◆ WORK INSTRUCTIONS ◆
Answer these questions using the article on the Apple TV+ Gawker series:
(a) Which company owns Vanity Fair?
(b) Who sued Gawker Media into oblivion, and with whose help?
(c) Whose book inspired The Morning Show?

◆ READING PASSAGE ◆
________

Plans for a revival of another sort, however, are moving along. Apple TV+, now building up its arsenal in the streaming wars, is in the early stages of developing a series about Gawker, several people familiar with the project told me. The show was conceived and pitched by two former Gawker staffers, Max Read and Cord Jefferson, who have been working on scripts for the past couple of months with a writers room that apparently includes some other Gawker alumni. Read was Gawker’s editor in chief at one point, but stepped down in 2015 amid a controversy related to a post about an executive at Condé Nast (which owns Vanity Fair). He then landed at New York magazine, but resigned recently to concentrate on the show. Jefferson is a former Gawker writer and editor who went on to work in TV, where he has racked up credits on shows including Watchmen, Succession, and Master of None.

Jefferson and Read declined to comment, so details are scant. But the series was described to me as a dramedy about Gawker’s ascent and its impact on the media landscape, as it transformed from an insidery gossip blog into a major force in the type of journalism that skewers celebrities and the powerful. Skewering power, of course, is ultimately what brought about the demise of the website’s parent company, Gawker Media, which was sued into oblivion by Hulk Hogan, with help from Peter Thiel.

The Gawker series isn’t the first media- or journalism-centric plot to enter Apple’s growing suite of original programming, which is competing with the likes of Netflix, Amazon, and Disney+. The company’s lineup also includes The Morning Show, inspired by Brian Stelter’s book about morning TV, and Home Before Dark, based on the real-life story of adolescent reporter Hilde Lysiak, whom I profiled in 2015. Apple declined to comment.

________

◆ MATERIAL SHOWN ◆
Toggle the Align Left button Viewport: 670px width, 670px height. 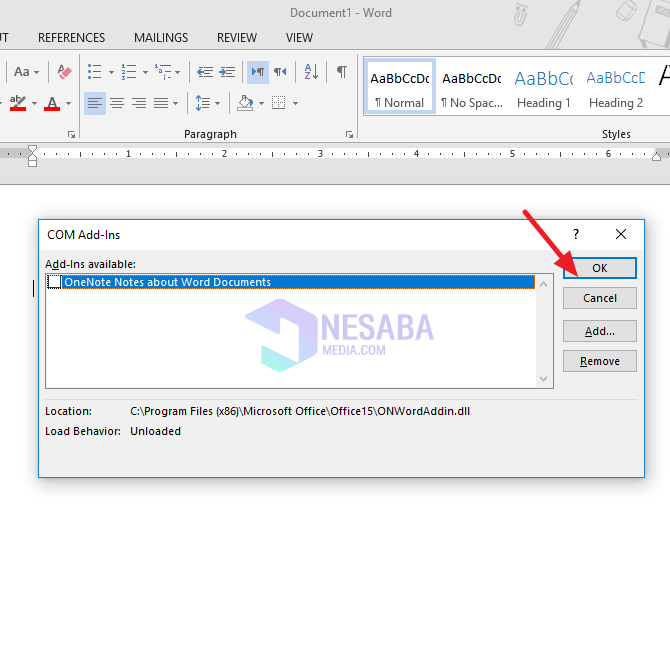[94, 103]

________

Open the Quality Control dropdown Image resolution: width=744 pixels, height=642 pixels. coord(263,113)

________

◆ SOLUTION TO THIS TASK ◆
(a) Condé Nast.
(b) Hulk Hogan, with help from Peter Thiel.
(c) Brian Stelter's.